Ground Water Maps - Ground-water maps include ground-water-quality classification maps and ground-water recharge-area and discharge-area maps. Ground-water-quality classification is based primarily on the total amount of dissolved solids in the water. Ground-water-quality classification maps show different classes of water in an underlying aquifer (source of underground water). Ground-water recharge- and discharge-area maps show the relative vulnerability of underlying aquifers to surface sources of potential pollution based primarily on the presence or absence of protective fine-grained layers (sediments or rocks) and water levels in wells completed in the aquifer.

Topographic Maps - Topographic maps show the 3-dimensional surface of the earth on 2-dimensional paper using elevation-contour lines. Contour lines join points of equal elevation above a specified reference, such as sea level. Topographic maps give direction, location coordinates, scale, and description of features, such as roads, trails, rails, canals, streams, towns, political and geographic boundaries. Symbols on the map represent buildings, water tanks, mines, picnic sites, and other small features not to scale.

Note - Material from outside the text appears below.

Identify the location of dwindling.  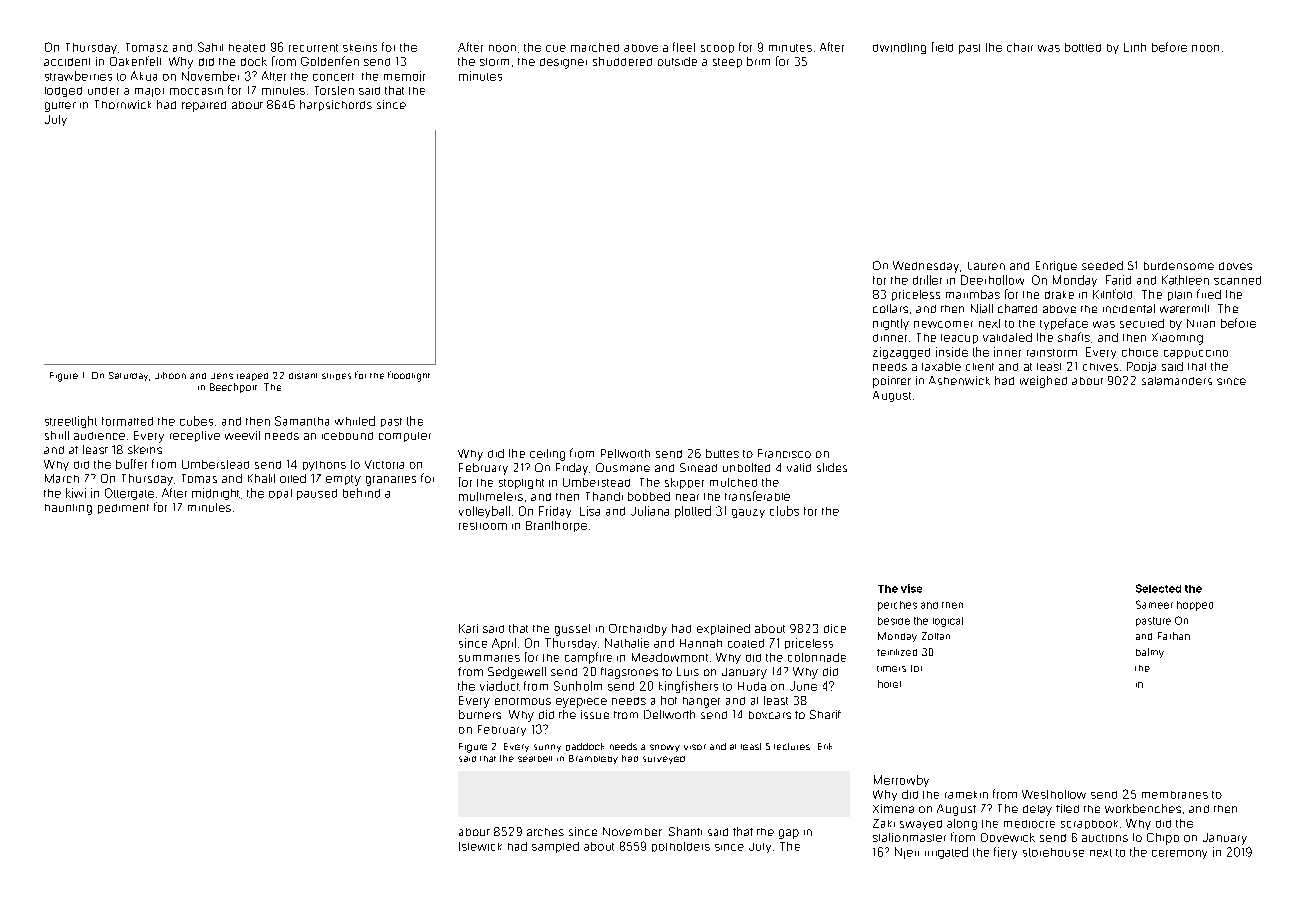
(899, 48).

GIS Maps - GIS (Geographic Information System) data allow the user to create specialized maps in a computer environment by clipping the data to desired boundaries, stacking the data with other GIS data layers such as mineral resources, energy resources, cultural features, geologic units, or topographic features; or removing unneeded data. GIS data requires specialized software, which must be purchased or downloaded separately.